Im Grunde werden es nur zwei Posts…(es ist halt eine wahre Kurzgeschichte) …. Aber ich überlege im Moment ernsthaft, ob ich nicht vielleicht daran weiterschreiben sollte.
Nun gut. Wir starten mal mit dem ersten Teil. Viel Spaß
Zwischen Schatten und Licht
Gedankenverloren starrte er auf das Bier, das vor ihm auf dem Tresen stand. Noch nie zuvor hatte er Schaumbläschen dabei beobachtet, wie sie nach und nach zerplatzten, sich langsam auflösten.
Fasziniert drehte er das Glas in seinen Händen, nahm schließlich einen kräftigen Schluck und spürte, wie ihm die eiskalte Flüssigkeit die Kehle hinunterrann. Ein wahrlich wohlschmeckendes Getränk, wie er zugeben musste. Vielleicht gab es doch das eine oder andere, das man den Menschen zugute heißen konnte.

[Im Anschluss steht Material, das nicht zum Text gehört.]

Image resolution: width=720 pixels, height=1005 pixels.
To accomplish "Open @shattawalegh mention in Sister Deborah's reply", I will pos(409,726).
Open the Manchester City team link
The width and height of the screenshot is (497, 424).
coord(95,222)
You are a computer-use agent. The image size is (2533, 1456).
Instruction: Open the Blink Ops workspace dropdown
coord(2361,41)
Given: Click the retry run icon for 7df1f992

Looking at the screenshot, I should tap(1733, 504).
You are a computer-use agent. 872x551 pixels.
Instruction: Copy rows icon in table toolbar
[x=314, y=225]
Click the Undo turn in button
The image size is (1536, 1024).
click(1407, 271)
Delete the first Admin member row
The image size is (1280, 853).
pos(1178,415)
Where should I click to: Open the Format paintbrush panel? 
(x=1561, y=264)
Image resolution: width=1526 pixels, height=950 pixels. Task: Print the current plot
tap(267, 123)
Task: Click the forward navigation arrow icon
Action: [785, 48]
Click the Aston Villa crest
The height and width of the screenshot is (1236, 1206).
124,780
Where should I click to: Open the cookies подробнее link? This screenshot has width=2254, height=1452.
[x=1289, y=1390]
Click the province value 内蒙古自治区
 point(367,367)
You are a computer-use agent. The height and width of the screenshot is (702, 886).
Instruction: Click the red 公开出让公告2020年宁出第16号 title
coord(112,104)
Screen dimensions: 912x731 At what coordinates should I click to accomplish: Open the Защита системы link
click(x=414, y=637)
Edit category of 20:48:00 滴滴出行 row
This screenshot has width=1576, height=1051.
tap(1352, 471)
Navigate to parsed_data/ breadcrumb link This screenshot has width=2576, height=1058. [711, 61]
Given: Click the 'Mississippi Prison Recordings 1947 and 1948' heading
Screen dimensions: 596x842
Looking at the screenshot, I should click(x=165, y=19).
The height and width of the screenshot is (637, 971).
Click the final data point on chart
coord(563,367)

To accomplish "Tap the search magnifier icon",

Begleitet von einem abfälligen Schnaufen schüttelte er den Kopf, ließ den Blick flüchtig durch den Raum schweifen. An der Bar schräg gegenüber saßen gleich drei dieser niederen Kreaturen, deren sinnloses Geschwätz er nun schon seit einer gefühlten Ewigkeit mit anhören musste. Nur zu gerne hätte er ihre erbärmliche Unterhaltung ausgeblendet, doch selbst wenn er sich die Ohren zugehalten hätte, wären ihm noch immer ihre einfältigen Gedanken entgegengesprungen. Das war die reinste Folter.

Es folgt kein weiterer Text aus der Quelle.